Molecular genetics and transport analysis of the copper‐resistance determinant (pco) from Escherichia coli plasmid pRJ1004

Abstract

The copper-resistance determinant (pco) of Escherichia coli plasmid pRJ1004 was cloned and sequenced. Tn1000 transposon mutagenesis identified four complementation groups, mutations in any of which eliminated copper resistance. DNA sequence analysis showed that the four complementation groups contained six open reading frames, designated pco-ABCDRS. The protein product sequences derived from the nucleotide sequence show close homology between this copper-resistance system and the cop system of a plasmid pPT23D of Pseudomonas syringae pv. tomato. The PcoR and PcoS protein sequences show homology to the family of two-component sensor/responder phosphokinase regulatory systems.
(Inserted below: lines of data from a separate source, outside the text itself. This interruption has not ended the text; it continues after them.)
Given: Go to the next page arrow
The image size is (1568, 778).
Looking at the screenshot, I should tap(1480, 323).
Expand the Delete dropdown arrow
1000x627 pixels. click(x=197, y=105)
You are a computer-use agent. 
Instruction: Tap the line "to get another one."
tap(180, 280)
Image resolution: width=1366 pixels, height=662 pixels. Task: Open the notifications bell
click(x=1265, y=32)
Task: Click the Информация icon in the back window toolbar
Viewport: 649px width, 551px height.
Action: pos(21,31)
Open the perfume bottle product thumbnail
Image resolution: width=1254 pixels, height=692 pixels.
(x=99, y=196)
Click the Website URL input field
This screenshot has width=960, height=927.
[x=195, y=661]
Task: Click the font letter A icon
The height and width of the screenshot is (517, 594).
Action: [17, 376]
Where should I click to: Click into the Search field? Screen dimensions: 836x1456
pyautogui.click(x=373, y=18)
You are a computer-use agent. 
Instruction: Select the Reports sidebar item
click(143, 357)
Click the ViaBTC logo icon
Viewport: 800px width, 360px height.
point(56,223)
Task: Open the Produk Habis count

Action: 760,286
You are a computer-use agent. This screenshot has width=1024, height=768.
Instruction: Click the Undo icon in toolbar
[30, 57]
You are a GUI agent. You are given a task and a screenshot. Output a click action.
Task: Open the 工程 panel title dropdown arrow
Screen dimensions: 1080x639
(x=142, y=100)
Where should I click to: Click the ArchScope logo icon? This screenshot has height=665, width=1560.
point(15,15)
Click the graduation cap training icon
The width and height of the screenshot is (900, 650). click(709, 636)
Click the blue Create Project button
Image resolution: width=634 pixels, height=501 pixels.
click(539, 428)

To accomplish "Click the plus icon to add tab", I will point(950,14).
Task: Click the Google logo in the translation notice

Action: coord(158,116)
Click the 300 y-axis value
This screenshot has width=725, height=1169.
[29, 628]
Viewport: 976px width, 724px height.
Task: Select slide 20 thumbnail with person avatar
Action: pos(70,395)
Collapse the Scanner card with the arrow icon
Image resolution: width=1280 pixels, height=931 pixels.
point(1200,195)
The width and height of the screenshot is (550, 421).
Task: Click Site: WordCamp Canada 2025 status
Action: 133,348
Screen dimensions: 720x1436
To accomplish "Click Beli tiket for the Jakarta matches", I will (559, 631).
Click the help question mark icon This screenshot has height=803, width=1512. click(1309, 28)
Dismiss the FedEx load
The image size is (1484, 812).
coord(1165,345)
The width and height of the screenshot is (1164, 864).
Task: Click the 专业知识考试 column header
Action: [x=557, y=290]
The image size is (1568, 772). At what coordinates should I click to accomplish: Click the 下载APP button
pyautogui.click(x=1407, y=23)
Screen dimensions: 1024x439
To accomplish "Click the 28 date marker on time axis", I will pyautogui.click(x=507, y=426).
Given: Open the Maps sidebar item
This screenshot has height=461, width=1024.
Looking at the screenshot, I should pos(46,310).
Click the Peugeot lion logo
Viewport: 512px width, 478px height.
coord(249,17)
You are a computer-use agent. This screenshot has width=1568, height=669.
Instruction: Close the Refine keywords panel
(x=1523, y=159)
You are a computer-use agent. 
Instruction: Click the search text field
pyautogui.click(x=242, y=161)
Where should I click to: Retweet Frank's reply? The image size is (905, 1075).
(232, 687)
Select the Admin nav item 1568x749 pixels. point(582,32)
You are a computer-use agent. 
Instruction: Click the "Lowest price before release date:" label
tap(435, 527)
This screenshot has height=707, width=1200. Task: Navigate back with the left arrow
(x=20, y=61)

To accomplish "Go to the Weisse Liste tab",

A seventh reading frame (pcoE) was identified from DNA sequence data, and lies downstream of a copper-regulated promoter. Transport assays with 64Cu(II) showed that the resistant cells containing the plasmid had reduced copper accumulation during the log phase of growth, while increased accumulation had previously been observed during stationary phase. Chromosomal mutants defective in cellular copper management were obtained and characterized. In two of these mutants pco resistance was rendered totally inactive, whilst in another two mutants pco complemented the defective genes. These data indicate that plasmid-borne copper resistance in E. coli is linked with chromosomal systems for copper management.